Connection hangs over tramp
Hi, thanks for this excellent package, the recent async refactor is exciting.
After updating, I'm trying to bring up the container list in a remote tramp buffer (to get running containers on a remote sever).
This used to wrok fine, however, since upgrading I get stuck with the following:
Tramp: Opening connection docker volume ls --format="[{{ json .Name }},{{ json .Driver }},{{ json .Name }}]" for <REMOTE> using ssh...done
Running: docker network ls --format="[{{ json .ID }},{{ json .ID }},{{ json .Name }},{{ json .Driver }},{{ json .Scope }}]"
Which hangs until I quit with C-g.
Seems like the correct ssh command is not running, and we are trying to connect with docker ls rather than running docker ls on the remote host (I could be misinterpreting, not super familiar with tramp).
Not sure if this is a limitation of the new aio usage.

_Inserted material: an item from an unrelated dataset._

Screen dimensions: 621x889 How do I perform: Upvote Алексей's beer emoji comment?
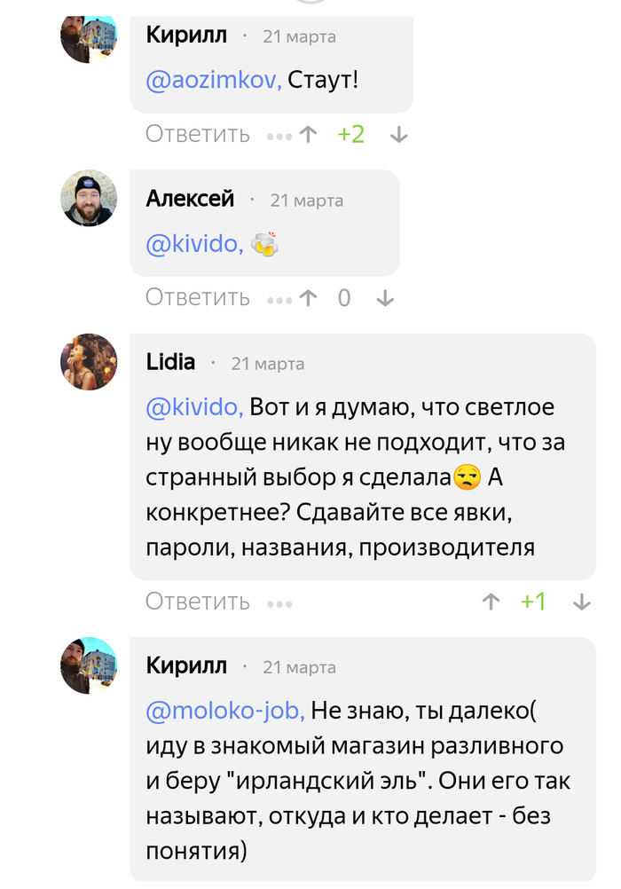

I think the issue here is specifically with docker-network-update-status-async when running (run-hooks 'docker-open-hook) as part of opening the docker transient. I can call docker-network-update-status-async directly, and it will update , but when run as a hook, it hangs on getting the network status.
When running docker-network-update-status-async in a remote buffer:
Running: docker network ls --format="[{{ json .ID }},{{ json .ID }},{{ json .Name }},{{ json .Driver }},{{ json .Scope }}]"
#s(aio-promise nil nil)
Finished: docker network ls --format="[{{ json .ID }},{{ json .ID }},{{ json .Name }},{{ json .Driver }},{{ json .Scope }}]"
Running: docker network ls --filter dangling=true --format="[{{ json .ID }},{{ json .ID }},{{ json .Name }},{{ json .Driver }},{{ json .Scope }}]"
Finished: docker network ls --filter dangling=true --format="[{{ json .ID }},{{ json .ID }},{{ json .Name }},{{ json .Driver }},{{ json .Scope }}]"
When running (run-hooks 'docker-open-hook):
Running: docker volume ls --format="[{{ json .Name }},{{ json .Driver }},{{ json .Name }}]"
Tramp: Opening connection docker volume ls --format="[{{ json .Name }},{{ json .Driver }},{{ json .Name }}]" for <REMOTE> using ssh...done
Running: docker network ls --format="[{{ json .ID }},{{ json .ID }},{{ json .Name }},{{ json .Driver }},{{ json .Scope }}]"
Tramp: Opening connection docker network ls --format="[{{ json .ID }},{{ json .ID }},{{ json .Name }},{{ json .Driver }},{{ json .Scope }}]" for <REMOTE> using ssh...failed
Running: docker image ls --format="[[{{ json .Repository }},{{ json .Tag }},{{ json .ID }}],{{ json .Repository }},{{ json .Tag }},{{ json .ID }},{{ json .CreatedAt }},{{ json .Size }}]"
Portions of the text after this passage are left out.